Financement des garderies contesté - Les éducatrices en milieu familial emboîtent le pas aux garderies privées

Après les garderies privées, c'est maintenant au tour des éducatrices en milieu familial de fulminer contre le gouvernement.

Ces dernières déplorent que leur enveloppe budgétaire n'ait pas été indexée au coût de la vie, contrairement aux années antérieures, ce qui représente un manque à gagner d'environ 50 cents par jour et par enfant. C'est parce que le gouvernement attend de conclure les négociations avec les syndicats avant de leur octroyer l'indexation attendue.

«C'est la goutte d'eau qui fait déborder le vase. On nous a empêchées de nous syndiquer, mais on nous dit d'attendre que les syndiqués obtiennent leur augmentation pour avoir notre dû, cela ne marche plus. C'est inacceptable. On nous niaise», s'exclame la directrice générale de l'Association des éducatrices en milieu familial (AEMF), Nathalie D'Amours, dont les membres gagnent en moyenne 15 000 $ par année.
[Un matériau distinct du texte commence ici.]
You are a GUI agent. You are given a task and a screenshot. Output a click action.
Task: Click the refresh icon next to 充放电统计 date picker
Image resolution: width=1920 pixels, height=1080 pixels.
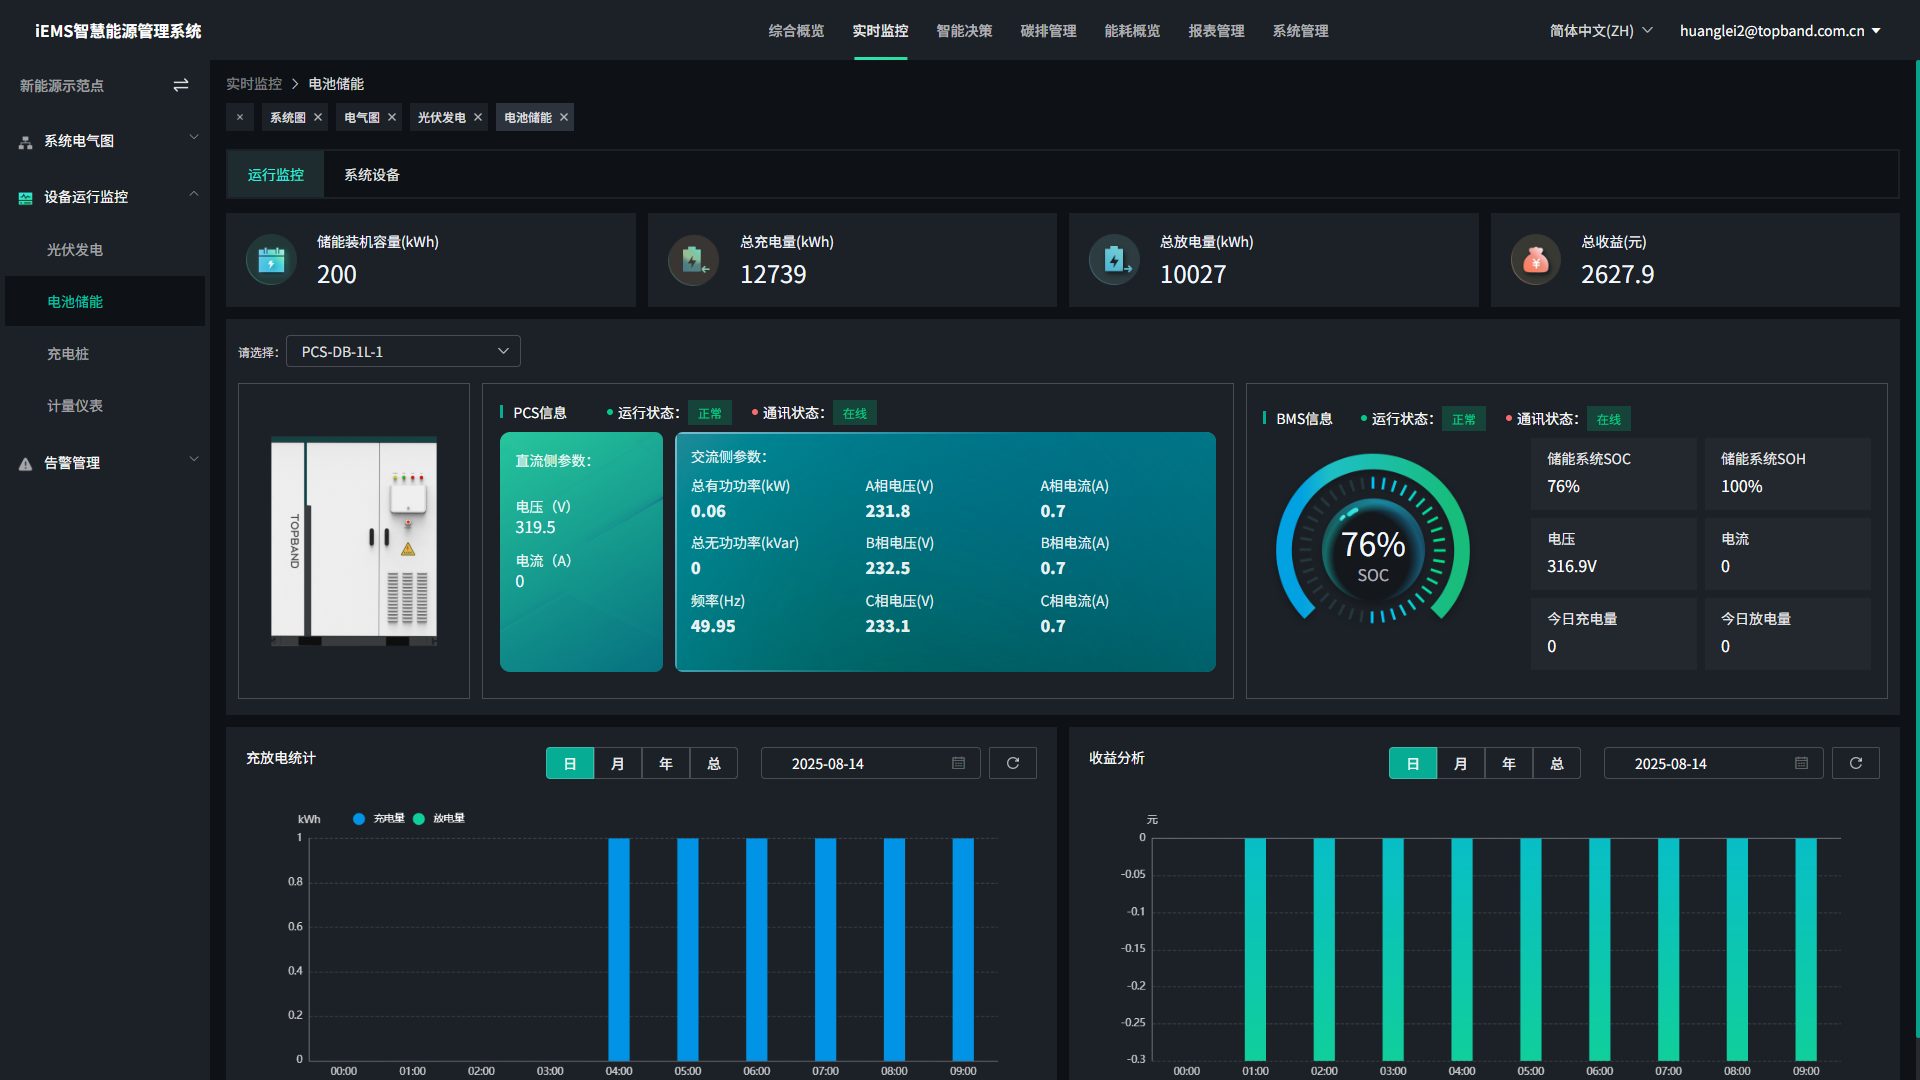click(x=1012, y=762)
Elle souligne que les éducatrices en milieu familial ne reçoivent du gouvernement que 17 $ par jour pour les frais de garde et 7 $ des parents, n'ayant pas droit à des subventions pour leurs frais généraux.

Son association, qui représente le quart des 12 000 responsables de services de garde (RSG) en milieu familial, avait appuyé la loi 8 adoptée en décembre dernier, qui leur a accordé le statut de travailleuse autonome, ce qui équivalait à leur retirer le droit à la syndicalisation. «Que ce soit la rémunération en tant qu'honoraires pour les contractuelles ou en salaire pour les salariées, tout cela ne fait pas partie de ces règles budgétaires, parce que l'enveloppe globale n'a pas été finalisée, compte tenu de la négociation [avec les syndicats représentant les éducatrices des centres de la petite enfance]», explique la ministre déléguée à la Famille et à l'Enfance, Carole Théberge.

«C'est la preuve que la loi 8 dépouille les gens de la capacité de négocier», affirme pour sa part la présidente de la Fédération des intervenantes en petite enfance (FIPEQ-CSQ), Sylvie Tonnelier.

Flouées

Les RSG se sentent flouées, ayant l'impression que le gouvernement n'est pas prêt à négocier des améliorations de leurs conditions d'exercice, contrairement à ce qu'il a laissé entendre lors de l'adoption de la loi 8. «Quand on a abordé la question au comité de suivi avec le sous-ministre, Pierre Lamarche a eu le culot de dire: "Si vous prenez une orientation intransigeante, il sera difficile pour moi de parler pour vous auprès de la ministre"», a relaté Mme D'Amours. L'association des garderies privées avait rapporté des propos similaires la semaine dernière. «Je n'étais pas là, je ne peux pas vous dire si cela s'est fait», a répondu la ministre, qui n'endosse pas une telle attitude.

L'AEMF dénonce le contrôle tatillon exercé par certains CPE sur les services de garde en milieu familial, pour lequel ils reçoivent 41 millions par année. «C'est comme s'il y avait 963 lois et règlements différents. Il y a des abus de contrôle. [...] À 4000 $ la visite, cela fait beaucoup d'argent», fait valoir Mme D'Amours, qui suggère une formule d'encadrement sur une base régionale qui ramènerait cette somme à 10 millions. «On a l'impression de s'être fait mener en bateau. On a osé croire que le gouvernement serait assez mature pour reconnaître le phénomène du travail autonome. On vit une grande désillusion», ajoute Mme D'Amours.

La ministre souligne que le gouvernement a déjà adopté un règlement permettant aux RSG de se faire remplacer en cas d'absence. «On voudrait toujours aller plus vite. Mais quand on touche à des lois et des règlements, il y a des calendriers qu'il faut respecter», affirme Carole Théberge, invitant l'association à continuer de siéger aux comités de travail.

L'AEMF reproche également au gouvernement de ne pas financer ses activités au même titre que les associations de CPE. «On nous dit: "On veut bien négocier avec vous, si vous le faites bénévolement"», dénonce Mme D'Amours. La ministre rétorque que la question fait toujours l'objet de discussions.

Mme Théberge ne prend par ailleurs pas très au sérieux les menaces de certaines garderies privées de se retirer du programme de places à 7 $, plusieurs dizaines d'entre elles ayant postulé pour développer les 12 000 nouvelles places. «Ce serait priver les familles d'un service adapté, en ce sens qu'il n'oblige pas les parents à avoir une grande liquidité», soulignant que les dispositions adoptées récemment s'appliquaient à l'ensemble des familles et pas seulement à celles qui n'ont pas recours aux places à 7 $.